A matrix can represent the Fibonacci recurrence relation. We can express the calculation of Fibonacci numbers as a repeated matrix multiplication:

  1. Create the Fibonacci matrix as follows:
    F = np.matrix([[1, 1], [1, 0]])
    print("F", F)

    The Fibonacci matrix appears as follows:

    F [[1 1]
      [1 0]]
    
  2. Calculate the 8th Fibonacci number (ignoring 0), by subtracting 1 from 8 and taking the power of the matrix. The Fibonacci number then appears on the diagonal:
    print("8th Fibonacci", (F ** 7)[0, 0])

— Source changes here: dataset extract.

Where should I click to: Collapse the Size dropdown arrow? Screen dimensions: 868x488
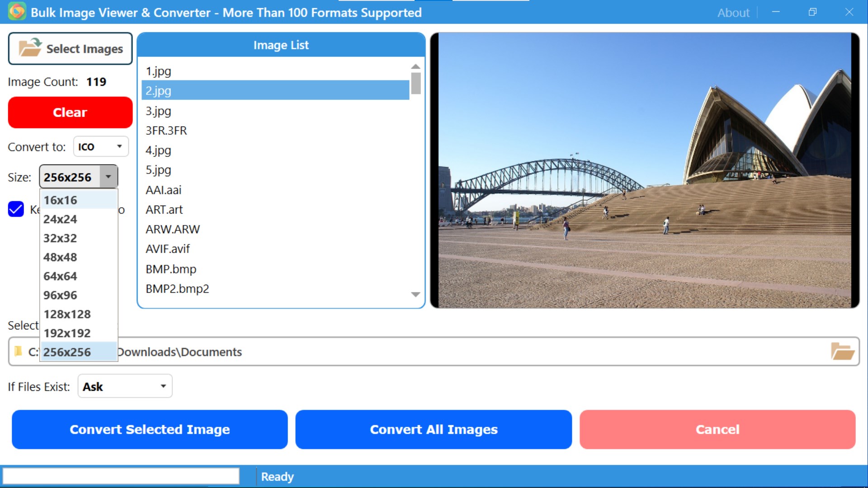click(109, 177)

    The Fibonacci number is as follows:

    8th Fibonacci 21
    
  3. The golden ratio formula, better known as Binet's formula, allows us to calculate Fibonacci numbers with a rounding step at the end. Calculate the first eight Fibonacci numbers:
    n = np.arange(1, 9)
    sqrt5 = np.sqrt(5)
    phi = (1 + sqrt5)/2
    fibonacci = np.rint((phi**n - (-1/phi)**n)/sqrt5)
    print("Fibonacci", fibonacci)

    The first eight Fibonacci numbers are as follows:

    Fibonacci [  1.   1.   2.   3.   5.   8.  13.  21.]
    

What just happened?

We computed Fibonacci numbers in two ways. In the process, we learned about the matrix() function that creates matrices. We also learned about the rint() function that rounds numbers to the closest integer but does not change the type to integer (see fibonacci.py):

from __future__ import print_function
import numpy as np

F = np.matrix([[1, 1], [1, 0]])
print("F", F)
print("8th Fibonacci", (F ** 7)[0, 0])
n = np.arange(1, 9)

sqrt5 = np.sqrt(5)
phi = (1 + sqrt5)/2
fibonacci = np.rint((phi**n - (-1/phi)**n)/sqrt5)
print("Fibonacci", fibonacci)

Have a go hero – timing the calculations

You are probably wondering which approach is faster, so go ahead and time it. Create a universal Fibonacci function with frompyfunc() and time that too.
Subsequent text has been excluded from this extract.